Arbeitsanweisungen |
A - Fassen Sie den Absatz im Textauszug über das Mocken, der mit „Für mich stellt sich ein wenig die Frage“ beginnt, als kurze Liste seiner Kernaussagen zusammen.
B - Setzen Sie den Textauszug über das Mocken im Anschluss an seinen letzten Satz fort.

Vorliegender Textauszug |
= = = =

Problem Nr. 2: Auch wenn das gemockte Objekt hierhin delegiert wurde, instantiert die Methode ja trotzdem ein "echtes" BenchmarkTask Objekt. 

Kann man in diesem Fall denn überhaupt mocken? Und wenn ja, wie?

Hoffe ich habe es verständlich genug gemacht und bedanke mich im Voraus.


----------



## Gelöschtes Mitglied 6946 (21. Okt 2011)

Variante 2 bringt dir gar nichts, da du die übergebene Referenz sofort überschreibst, das dahinterliegende Objekt wird also gar nicht weiter angefasst von deinem Benchmark. Du könntest das Problem damit umgehen, dass du eine Factory für BenchmarkTasks anlegst, die du wiederum an den Benchmark übergibst und diese könntest du in ein Mock packen und wiederum einen Mock von BenchmarkTask herauszugeben. Aber das ist im Grunde übertriebene Komplexität für das, was du machst.

Für mich stellt sich ein wenig die Frage, wo denn ein Ergebnis herauskommt aus deinem Programm. Der Benchmark sollte ein Ergebnis liefern und dieses sollte zurückgegeben werden oder anderweitig zugreifbar sein. Dann könntest du schonmal testen, dass etwas korrektes rauskommt. Darüber hinaus wäre ein Konstruktor, der bereits eine fertige taskDescription bekommt, sehr schön, denn für einen Test erst zwangsläufig aus einer Datei lesen zu müssen, ist vielleicht auch nicht das Wahre (bzw. man könnte es getrennt voneinander testen). Wenn du schließlich eine definierte Eingabe hast und eine prüfbare Ausgabe bekommst, dann ist es auch nicht mehr schlimm, dass du den BenchmarkTask nicht mocken kannst, da das sowieso versteckt ist. Zwar testest du diese Klasse dann implizit mit (was einem Unit-Test etwas wiederspricht), aber ich sehe auf die Schnelle auch keine andere Möglichkeit.

= = = =

Daten |
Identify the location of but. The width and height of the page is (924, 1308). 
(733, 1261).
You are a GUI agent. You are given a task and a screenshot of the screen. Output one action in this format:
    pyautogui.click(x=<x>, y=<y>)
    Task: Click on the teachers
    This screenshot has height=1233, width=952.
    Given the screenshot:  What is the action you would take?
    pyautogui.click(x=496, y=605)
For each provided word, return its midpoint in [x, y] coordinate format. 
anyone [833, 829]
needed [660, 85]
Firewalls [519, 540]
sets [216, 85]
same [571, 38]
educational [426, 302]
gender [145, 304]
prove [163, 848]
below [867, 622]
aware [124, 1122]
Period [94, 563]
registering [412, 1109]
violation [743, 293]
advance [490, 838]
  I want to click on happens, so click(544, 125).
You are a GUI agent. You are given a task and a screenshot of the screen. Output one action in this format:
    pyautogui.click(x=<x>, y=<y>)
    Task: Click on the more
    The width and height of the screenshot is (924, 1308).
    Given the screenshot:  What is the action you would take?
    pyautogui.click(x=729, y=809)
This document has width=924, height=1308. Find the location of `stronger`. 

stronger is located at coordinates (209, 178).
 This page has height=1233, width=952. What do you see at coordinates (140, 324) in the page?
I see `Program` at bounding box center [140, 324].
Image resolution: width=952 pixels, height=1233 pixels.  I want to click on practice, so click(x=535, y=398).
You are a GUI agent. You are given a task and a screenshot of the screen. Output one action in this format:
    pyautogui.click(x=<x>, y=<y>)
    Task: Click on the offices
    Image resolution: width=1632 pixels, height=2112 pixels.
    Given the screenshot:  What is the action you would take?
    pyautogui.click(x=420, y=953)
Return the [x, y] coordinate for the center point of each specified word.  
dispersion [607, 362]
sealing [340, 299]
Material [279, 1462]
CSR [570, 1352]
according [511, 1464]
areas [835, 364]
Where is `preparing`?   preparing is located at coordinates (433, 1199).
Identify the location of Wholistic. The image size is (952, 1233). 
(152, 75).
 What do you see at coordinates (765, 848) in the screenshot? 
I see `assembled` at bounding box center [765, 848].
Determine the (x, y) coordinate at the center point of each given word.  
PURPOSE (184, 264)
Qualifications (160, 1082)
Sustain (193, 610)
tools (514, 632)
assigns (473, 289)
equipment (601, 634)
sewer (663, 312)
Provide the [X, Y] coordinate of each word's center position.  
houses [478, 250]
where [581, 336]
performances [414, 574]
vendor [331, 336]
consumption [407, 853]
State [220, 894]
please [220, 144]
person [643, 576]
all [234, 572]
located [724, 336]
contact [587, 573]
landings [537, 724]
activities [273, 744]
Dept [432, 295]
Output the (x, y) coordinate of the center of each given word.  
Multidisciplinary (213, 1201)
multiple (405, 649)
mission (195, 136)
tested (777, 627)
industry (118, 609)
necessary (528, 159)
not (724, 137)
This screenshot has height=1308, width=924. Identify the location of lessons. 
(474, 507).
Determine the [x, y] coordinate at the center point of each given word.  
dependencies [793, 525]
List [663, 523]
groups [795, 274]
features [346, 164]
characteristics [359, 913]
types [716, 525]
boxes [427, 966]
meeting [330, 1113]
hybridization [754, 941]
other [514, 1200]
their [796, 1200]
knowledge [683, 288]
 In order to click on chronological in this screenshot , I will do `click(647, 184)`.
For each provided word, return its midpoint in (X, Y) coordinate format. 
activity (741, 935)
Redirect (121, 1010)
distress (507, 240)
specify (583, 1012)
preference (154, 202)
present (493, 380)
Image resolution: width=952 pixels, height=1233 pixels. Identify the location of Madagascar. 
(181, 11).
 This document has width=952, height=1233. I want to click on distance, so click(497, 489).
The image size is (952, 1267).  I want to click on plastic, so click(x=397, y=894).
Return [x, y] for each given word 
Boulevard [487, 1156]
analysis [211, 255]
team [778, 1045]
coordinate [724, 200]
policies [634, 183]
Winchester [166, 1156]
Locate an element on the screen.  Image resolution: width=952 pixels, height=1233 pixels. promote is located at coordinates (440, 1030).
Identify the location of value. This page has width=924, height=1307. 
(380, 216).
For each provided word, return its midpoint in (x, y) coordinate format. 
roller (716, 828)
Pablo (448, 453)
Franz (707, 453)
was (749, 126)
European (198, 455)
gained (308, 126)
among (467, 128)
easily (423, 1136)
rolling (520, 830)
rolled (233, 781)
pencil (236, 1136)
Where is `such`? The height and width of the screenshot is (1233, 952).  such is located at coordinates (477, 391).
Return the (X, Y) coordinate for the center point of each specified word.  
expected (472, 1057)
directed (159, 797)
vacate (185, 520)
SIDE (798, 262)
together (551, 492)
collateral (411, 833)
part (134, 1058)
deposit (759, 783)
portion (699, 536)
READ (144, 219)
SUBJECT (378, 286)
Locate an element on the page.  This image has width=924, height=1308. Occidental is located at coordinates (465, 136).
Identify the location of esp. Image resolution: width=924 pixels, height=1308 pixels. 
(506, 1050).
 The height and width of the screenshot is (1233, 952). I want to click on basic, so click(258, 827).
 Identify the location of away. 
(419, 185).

= = = =

Antworten |
A -
- Unklar ist, wo das Programm ein Ergebnis liefert. Der Benchmark sollte ein Ergebnis zurückgeben oder anderweitig zugänglich machen.
- Damit ließe sich testen, ob etwas Korrektes herauskommt.
- Sinnvoll wäre ein Konstruktor, der eine fertige taskDescription erhält. Dann muss ein Test nicht zwangsläufig aus einer Datei lesen, oder beides lässt sich getrennt testen.
- Bei definierter Eingabe und prüfbarer Ausgabe spielt es keine Rolle mehr, dass sich BenchmarkTask nicht mocken lässt, da er ohnehin versteckt ist.
- Die Klasse wird dann implizit mitgetestet, was einem Unit-Test etwas widerspricht. Eine andere Möglichkeit ist auf die Schnelle aber nicht zu erkennen.

B -
----------



## dodik4711 (21. Okt 2011)

ex'ratt hat gesagt.:


> Zwar testest du diese Klasse dann implizit mit (was einem Unit-Test etwas wiederspricht)...



Genau das ist mein Dilemma. Ich muss öfters UnitTests für fremde Klassen schreiben, die ich meistens nicht verändern darf/will.
Sobald dort aber eine Methode enthalten ist, die selbstständig ein fremdes Objekt instantiiert, lässt sich kein "sauberer" bzw. "isolierter" UnitTest durchführen, da man dieses fremde Objekt nicht mocken kann.

Etwas naiv habe ich auf einen schönen Zaubertrick gehofft. ^^

Aber trotzdem danke für die Antwort.

Edit: 
Habe mir ein paar andere Frameworks fürs mocking angeschaut und PowerMock scheint
Konstruktoren mocken zu können.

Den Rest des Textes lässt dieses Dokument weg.